Страница:
14 из 360
Эта история имеет свое продолжение, когда речь зайдет о пьесе «Улица Шолом-Алейхема, 40».
Как Он тосковал, какая гомерическая, огромная тоска по людям все время толкала Его на бесконечные разговоры (Он, правда, больше молчал), встречи ради других. Он любил. Любил футбол, консерваторию, бывать на людях, красавцев и красавиц, ездить, рассказывать о поездках, кормить родню, старых друзей, терпеть не мог плохие концы, надеялся, что ему удастся этого избежать, думал о средстве… Соображал что-то насчет револьвера. Но вынес все до конца стоически. Всегда надеялся!

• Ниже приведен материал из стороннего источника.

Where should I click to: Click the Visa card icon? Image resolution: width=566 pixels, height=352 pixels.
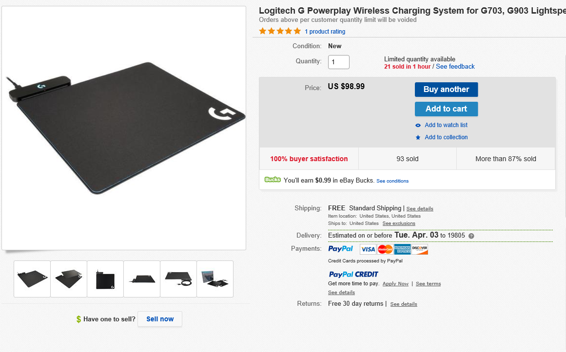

Первое дело, по которому Он вышел из дому после больницы и с палочкой — пошел к начальству хлопотать о квартире для одного из нас. Начальство смылось. «Оставил гневную записку», — сообщил Он.
Не любил чужого неблагополучия ужасно. Уезжал в Дубулты, а мы Его провожали. Был вечер, закат, ветер, Он поднялся на ступеньки и величественно брякнул: «Вы все дураки». Чуть ли не последняя была поездка…
Он вообще обожал произносить загадочные фразы типа «Завтра мой день складывается странно» или «Здесь нет решительно никакого Беляева» — в ответ на вопрос чьей-то заглянувшей в дверь головы.
Из пленки:
Лева: «А у него и все пьесы так написаны.
Один раз он сказал:
— Вы пишете пьесу?
— Нет.
— Напрасно! (Пауза, загадочно.) Что может быть лучше! (Пауза, загадочно.) Виктор, входя!»
Первый раз в жизни, придя после Его похорон домой, засыпая от усталости, написала: «Виктор (входя)».